(Some records)
# # # # # # #
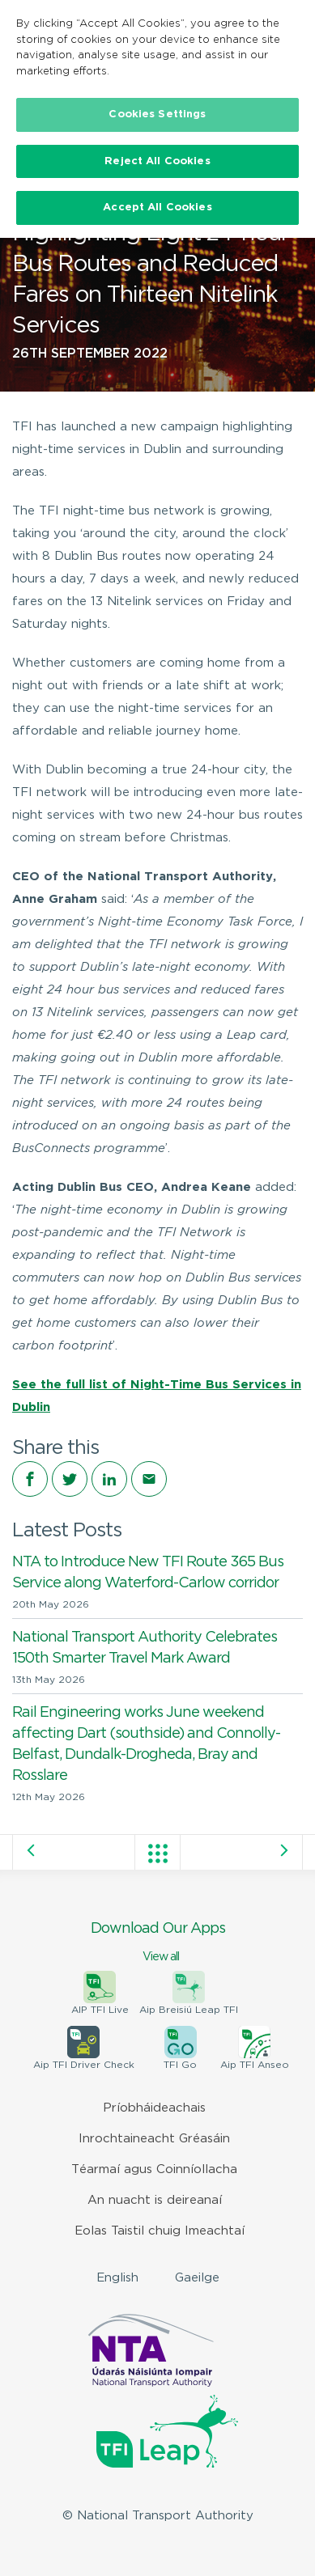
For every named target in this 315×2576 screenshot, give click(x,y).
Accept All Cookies (157, 207)
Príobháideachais (154, 2108)
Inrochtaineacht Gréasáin (154, 2138)
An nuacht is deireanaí (154, 2200)
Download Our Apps (157, 1943)
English (117, 2278)
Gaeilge (197, 2278)
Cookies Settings (157, 114)
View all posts (158, 1853)
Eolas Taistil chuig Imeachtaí (159, 2231)
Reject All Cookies (157, 161)
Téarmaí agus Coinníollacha (154, 2169)
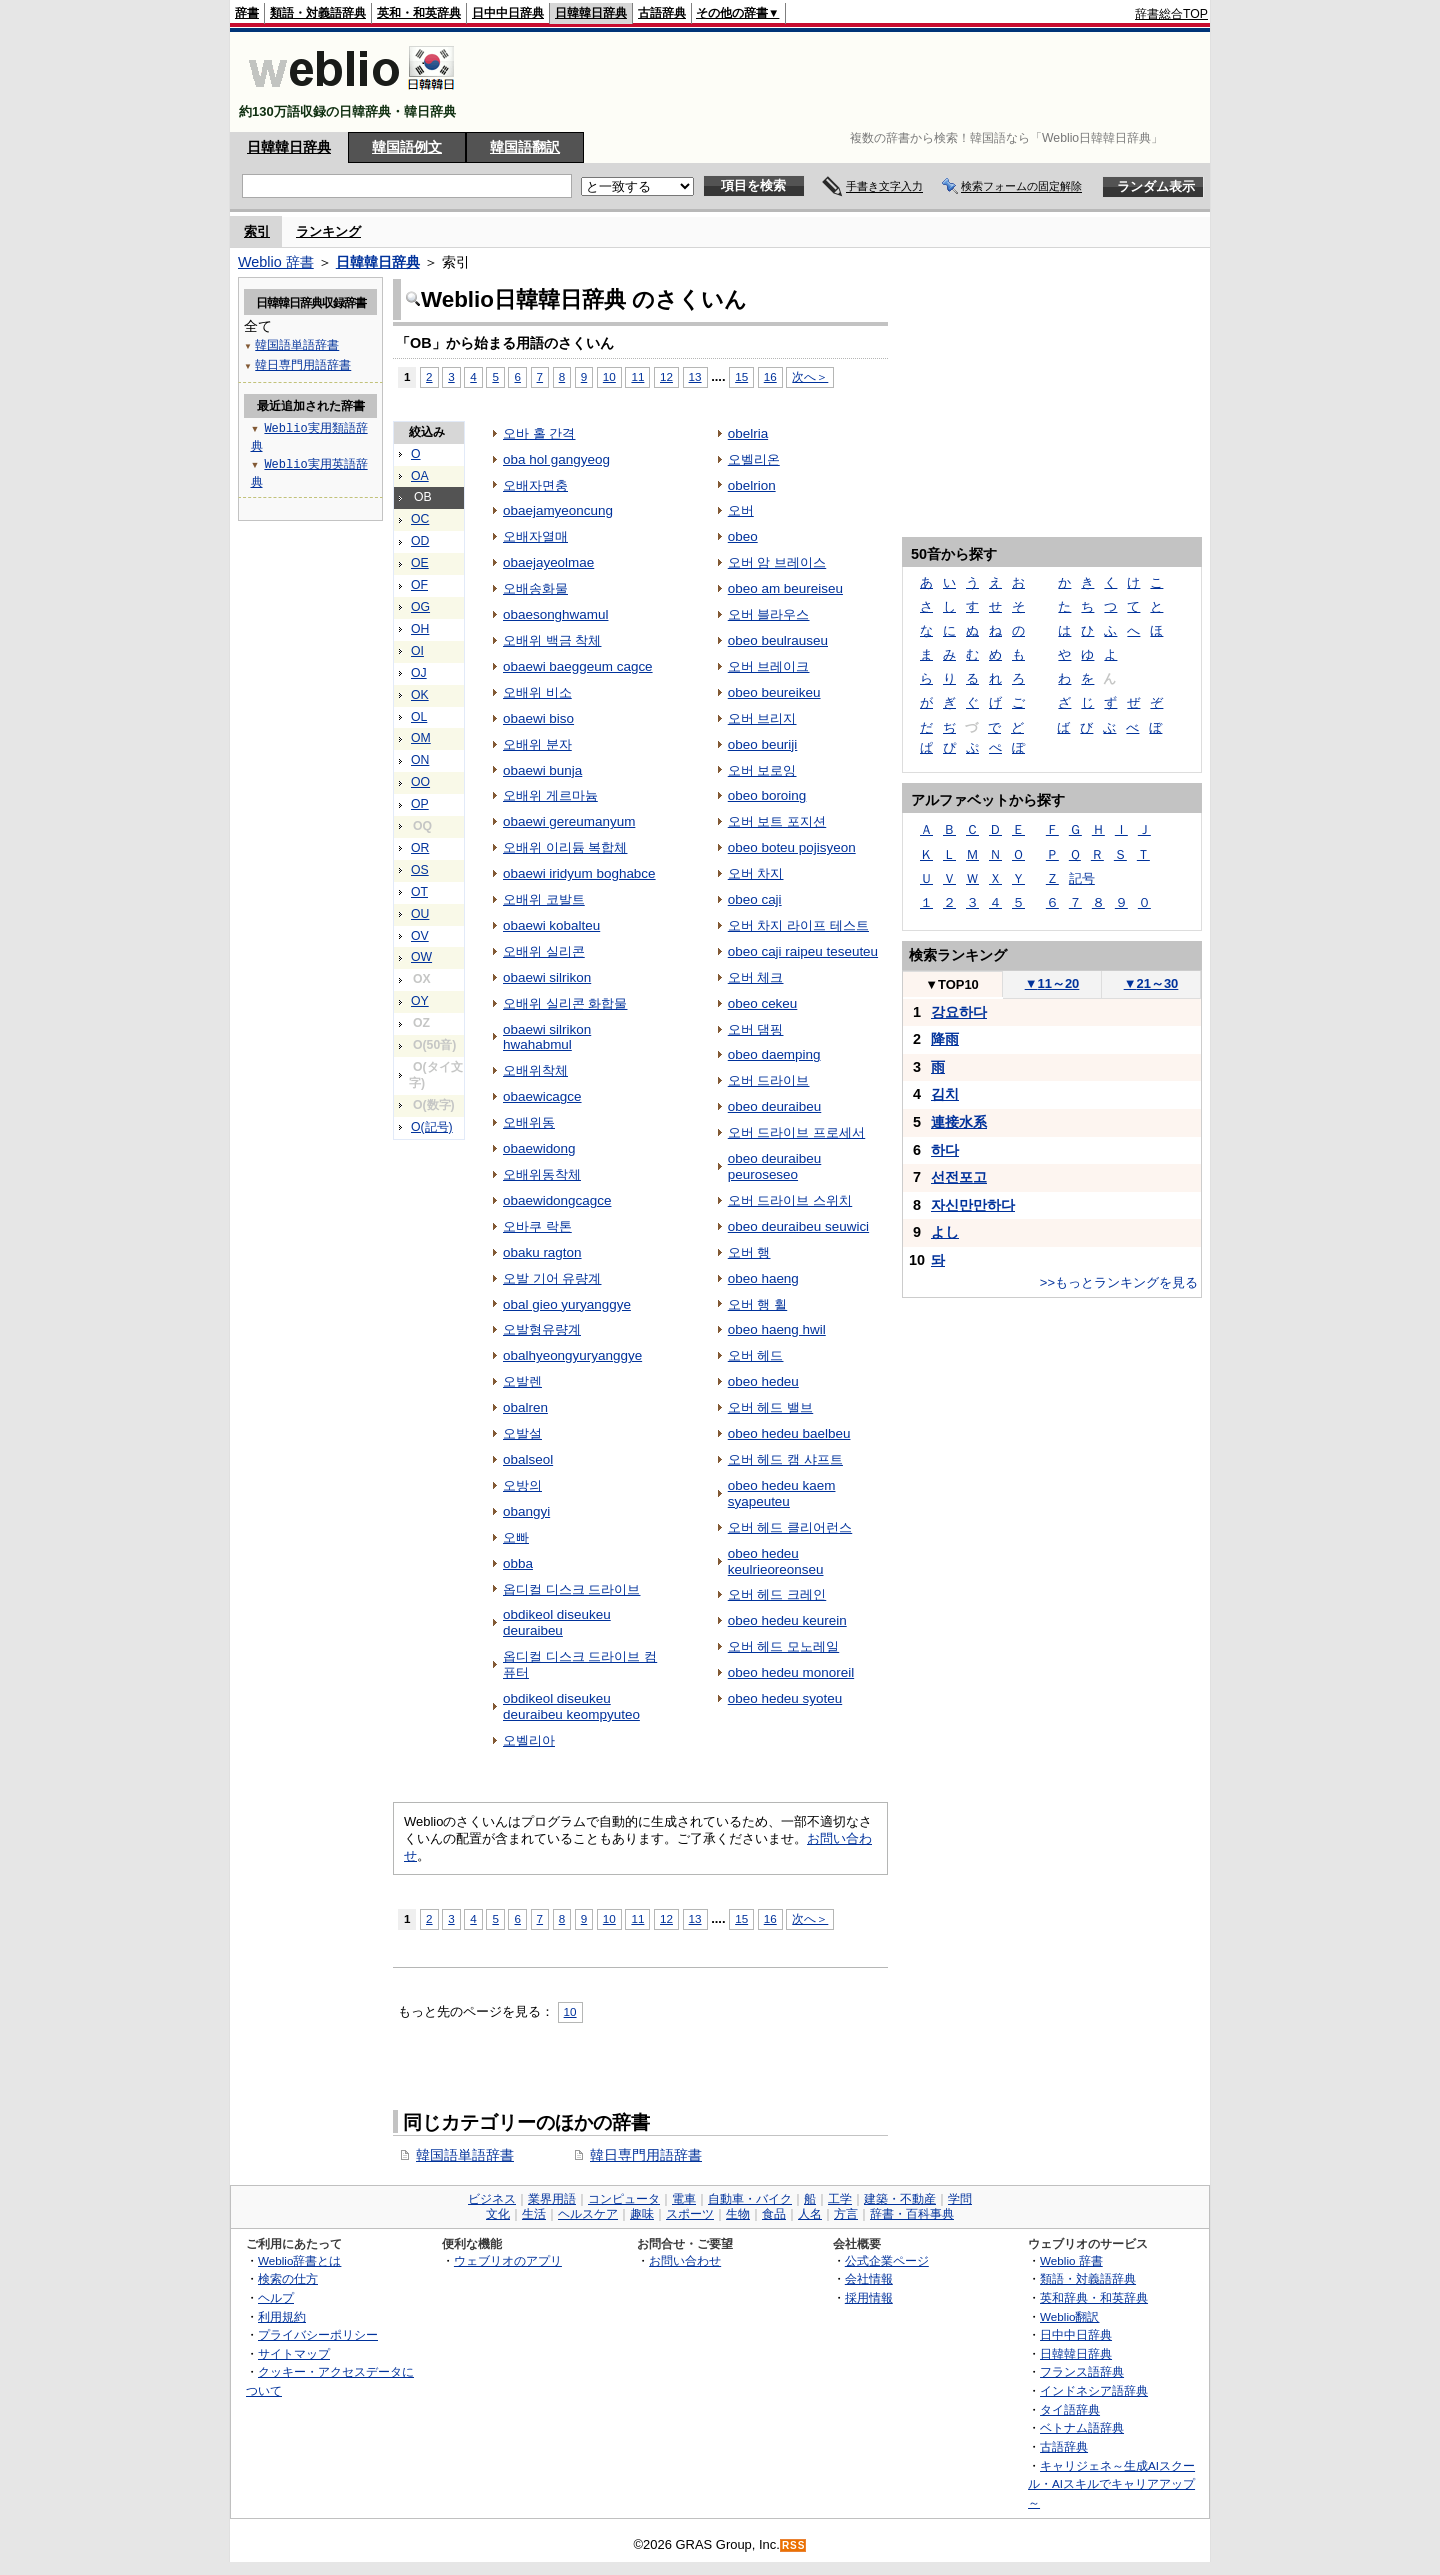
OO (420, 782)
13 (695, 376)
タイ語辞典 (1070, 2409)
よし (945, 1232)
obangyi (526, 1511)
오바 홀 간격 (539, 433)
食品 (774, 2214)
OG (420, 607)
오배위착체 (535, 1070)
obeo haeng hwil (777, 1329)
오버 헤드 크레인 (777, 1594)
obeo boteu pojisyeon (792, 847)
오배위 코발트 (544, 899)
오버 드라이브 (769, 1080)
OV (420, 936)
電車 (684, 2199)
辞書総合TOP (1171, 14)
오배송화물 (535, 588)
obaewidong (539, 1148)
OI (417, 651)
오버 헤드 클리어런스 (790, 1527)
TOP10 (952, 984)
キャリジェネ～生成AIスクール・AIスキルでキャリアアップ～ (1111, 2484)
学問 (960, 2199)
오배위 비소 (537, 692)
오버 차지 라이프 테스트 (798, 925)
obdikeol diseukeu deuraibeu (557, 1622)
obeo (743, 536)
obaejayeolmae (548, 562)
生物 (738, 2214)
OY (420, 1001)
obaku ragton (542, 1252)
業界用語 (552, 2199)
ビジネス (492, 2199)
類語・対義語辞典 (318, 13)
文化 (498, 2214)
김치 (945, 1094)
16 (770, 376)
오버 (741, 510)
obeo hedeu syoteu (785, 1698)
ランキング (328, 231)
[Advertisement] (844, 82)
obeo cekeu (763, 1003)
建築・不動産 (900, 2199)
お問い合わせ (685, 2260)
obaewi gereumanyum (569, 821)
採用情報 (869, 2297)
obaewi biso (538, 718)
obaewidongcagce (557, 1200)
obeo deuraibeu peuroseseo (775, 1166)
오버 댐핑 (756, 1029)
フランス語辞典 (1082, 2371)
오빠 (516, 1537)
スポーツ (690, 2214)
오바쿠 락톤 (537, 1226)
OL (419, 717)
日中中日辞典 (508, 13)
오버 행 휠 (757, 1304)
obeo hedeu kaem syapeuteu (782, 1493)
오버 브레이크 (769, 666)
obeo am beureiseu (785, 588)
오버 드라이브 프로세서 (796, 1132)
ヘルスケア (588, 2214)
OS (420, 870)
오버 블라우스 (769, 614)
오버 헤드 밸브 (770, 1407)
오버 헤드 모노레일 (783, 1646)
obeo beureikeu (774, 692)
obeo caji (755, 899)
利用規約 (282, 2316)
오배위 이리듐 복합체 (565, 847)
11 (637, 376)
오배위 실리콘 (544, 951)
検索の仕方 (288, 2278)
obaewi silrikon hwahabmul (547, 1037)
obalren (525, 1407)
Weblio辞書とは (299, 2260)
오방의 (522, 1485)
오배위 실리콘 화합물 (565, 1003)
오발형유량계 (542, 1329)
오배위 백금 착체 (552, 640)
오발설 (522, 1433)
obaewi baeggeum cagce (578, 666)
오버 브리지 (762, 718)
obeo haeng (763, 1278)
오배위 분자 (537, 744)
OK (420, 695)
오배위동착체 (542, 1174)
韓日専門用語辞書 (646, 2155)
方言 (846, 2214)
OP (420, 804)
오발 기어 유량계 (552, 1278)
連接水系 (959, 1122)
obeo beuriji (763, 744)
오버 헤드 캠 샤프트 (785, 1459)
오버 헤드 (756, 1355)
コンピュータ (624, 2199)
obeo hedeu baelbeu (789, 1433)
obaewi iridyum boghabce (579, 873)
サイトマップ (294, 2353)
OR (420, 848)
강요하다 (959, 1012)
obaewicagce (542, 1096)
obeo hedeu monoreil (791, 1672)
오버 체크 (756, 977)
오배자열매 (535, 536)
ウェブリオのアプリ (508, 2260)
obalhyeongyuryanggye (572, 1355)
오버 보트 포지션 (777, 821)
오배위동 (529, 1122)
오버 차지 (756, 873)
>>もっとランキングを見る (1119, 1282)
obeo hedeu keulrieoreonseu (776, 1561)
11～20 (1052, 983)
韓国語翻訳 (525, 147)
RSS (794, 2545)
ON (420, 760)
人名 (810, 2214)
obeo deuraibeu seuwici (798, 1226)
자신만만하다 (973, 1205)
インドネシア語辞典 (1094, 2390)
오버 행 (749, 1252)
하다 (945, 1150)
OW (421, 957)
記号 (1082, 878)
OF (419, 585)
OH (420, 629)
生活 (534, 2214)
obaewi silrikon (547, 977)
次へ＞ (810, 376)
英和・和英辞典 (419, 13)
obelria (748, 433)
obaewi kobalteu (551, 925)
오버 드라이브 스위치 (790, 1200)
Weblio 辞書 (276, 262)
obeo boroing (767, 795)
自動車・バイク (750, 2199)
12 (666, 376)
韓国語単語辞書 (465, 2155)
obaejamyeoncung (558, 510)
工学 (840, 2199)
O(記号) (432, 1127)
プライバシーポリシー (318, 2334)
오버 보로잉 (762, 770)
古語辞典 (662, 13)
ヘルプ (276, 2297)
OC (420, 519)
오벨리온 (754, 459)
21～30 (1151, 983)
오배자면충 (535, 485)
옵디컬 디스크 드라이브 (571, 1589)
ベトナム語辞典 (1082, 2427)
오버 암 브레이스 (777, 562)
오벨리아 (529, 1740)
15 (741, 376)
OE (420, 563)
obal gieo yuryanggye (567, 1304)
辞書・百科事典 (912, 2214)
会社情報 (869, 2278)
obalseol (528, 1459)
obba (518, 1563)
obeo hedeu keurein (787, 1620)
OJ (419, 673)
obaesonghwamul (555, 614)
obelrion (752, 485)
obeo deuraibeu (775, 1106)
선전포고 (959, 1177)
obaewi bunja (542, 770)
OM (421, 738)
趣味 (642, 2214)
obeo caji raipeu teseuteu (803, 951)
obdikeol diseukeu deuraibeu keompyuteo (571, 1706)
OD (420, 541)
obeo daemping (774, 1054)
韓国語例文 (407, 147)
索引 (257, 231)
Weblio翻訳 (1069, 2316)
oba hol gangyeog (556, 459)
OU (420, 914)
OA (420, 476)
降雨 (945, 1039)
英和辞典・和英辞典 (1094, 2297)
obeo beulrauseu (778, 640)
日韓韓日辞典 (591, 13)
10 (609, 376)
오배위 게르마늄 (550, 795)
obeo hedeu (763, 1381)
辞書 (247, 13)
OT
# # # # # # #
## What to produce
Arrange the stretch of the material from the line containing "오배위 이리듐 복합체 (565, 847)" through the line containing "오발설 (522, 1433)" as a numbered list, leaving out any blank lines.

## Solution to this problem
1. 오배위 이리듐 복합체 (565, 847)
2. 11 (637, 376)
3. 오배위 실리콘 (544, 951)
4. 検索の仕方 (288, 2278)
5. obaewi silrikon hwahabmul (547, 1037)
6. obalren (525, 1407)
7. Weblio辞書とは (299, 2260)
8. 오방의 (522, 1485)
9. 오배위 실리콘 화합물 (565, 1003)
10. 오발형유량계 (542, 1329)
11. 오배위 백금 착체 (552, 640)
12. 오발설 (522, 1433)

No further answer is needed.